In doing so the HDP will also have to be mindful of appearing overly sympathetic to the PYD. While the bulk of the HDP’s support still comes from Turkey’s Kurds, it has successfully created the image that Demirtas has wide and cross-ethnic appeal. A Kurdish-focused HDP will undermine this narrative, strengthen the Turkish nationalist right, and potentially undo its electoral gains. The HDP, like every other Turkish opposition party, is vehemently opposed to Turkish military action in Syria, which means that the AKP would fail should it go to Parliament to receive permission for a large-scale cross-border military intervention. Thus, while Turkish politicians have floated the idea that it could introduce ground troops in a U.S.-protected northern Syrian buffer zone, the parliamentary dynamics suggest that such a proposal would be dead in the water.

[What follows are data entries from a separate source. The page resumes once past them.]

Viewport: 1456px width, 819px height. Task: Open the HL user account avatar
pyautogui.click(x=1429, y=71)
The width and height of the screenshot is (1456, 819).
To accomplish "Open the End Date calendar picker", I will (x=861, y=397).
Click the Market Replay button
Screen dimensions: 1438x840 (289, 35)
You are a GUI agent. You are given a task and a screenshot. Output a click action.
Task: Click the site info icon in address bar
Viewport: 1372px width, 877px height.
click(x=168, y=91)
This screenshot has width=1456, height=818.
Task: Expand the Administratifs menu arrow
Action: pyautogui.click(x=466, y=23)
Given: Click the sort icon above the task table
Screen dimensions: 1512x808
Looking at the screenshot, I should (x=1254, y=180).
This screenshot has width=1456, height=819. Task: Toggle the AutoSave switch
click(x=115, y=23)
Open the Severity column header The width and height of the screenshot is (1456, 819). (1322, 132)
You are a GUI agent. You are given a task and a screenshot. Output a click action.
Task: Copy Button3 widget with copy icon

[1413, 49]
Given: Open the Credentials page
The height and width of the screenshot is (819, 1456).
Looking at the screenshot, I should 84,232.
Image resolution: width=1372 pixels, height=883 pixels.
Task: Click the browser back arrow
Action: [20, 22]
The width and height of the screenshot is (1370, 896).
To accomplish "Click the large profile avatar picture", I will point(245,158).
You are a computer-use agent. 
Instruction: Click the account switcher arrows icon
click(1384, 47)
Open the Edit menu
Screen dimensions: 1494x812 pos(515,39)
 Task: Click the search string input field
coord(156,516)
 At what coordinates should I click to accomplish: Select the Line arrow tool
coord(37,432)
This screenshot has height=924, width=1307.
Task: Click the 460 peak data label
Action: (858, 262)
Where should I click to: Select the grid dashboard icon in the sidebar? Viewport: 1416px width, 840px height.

Added to this is Turkey’s forthcoming electoral turbulence. For at least the next two months, political parties will focus intently on coalition negotiations. Foreign policy, if it comes up at all, will be used as a populist issue, designed to one-up potential political rivals. And if coalition negotiations fail, the country will then enter into another election cycle, which would allow for the AKP to retain its strong influence over the direction of Turkey’s foreign policy.
This means the AKP will continue to play the dominant role in the formulation of the country’s Syria policy in the near term. Further still, the core elite in charge of the AKP’s Syria policy remain in place, and are largely comprised of unelected bureaucrats acting at behest of President Erdogan and Prime Minister Davutoglu. While Erdogan may choose to replace Davutoglu, it is unlikely that any of the potential candidates will dramatically break with the AKP’s policy—especially now that Turkish-backed rebel groups are on the march in Idlib.
Thus, while HDP outperformed the AKP with Kurdish voters, its success may not actually result in much difference to the direction of Turkey’s Syria policy. These dynamics suggest maintenance of the status quo, albeit with more details about Ankara’s actions in Syria being aired in Parliament. Ankara is thus likely to continue to arm rebel factions and provided cross-border aid, but these activities are unlikely to stay secret for very long. This could make life difficult for the AKP, but its top leadership remains committed to the overthrow of Bashar al-Assad, both as a means to end the Syrian conflict and as a longer-term effort to enact key elements of its foreign policy.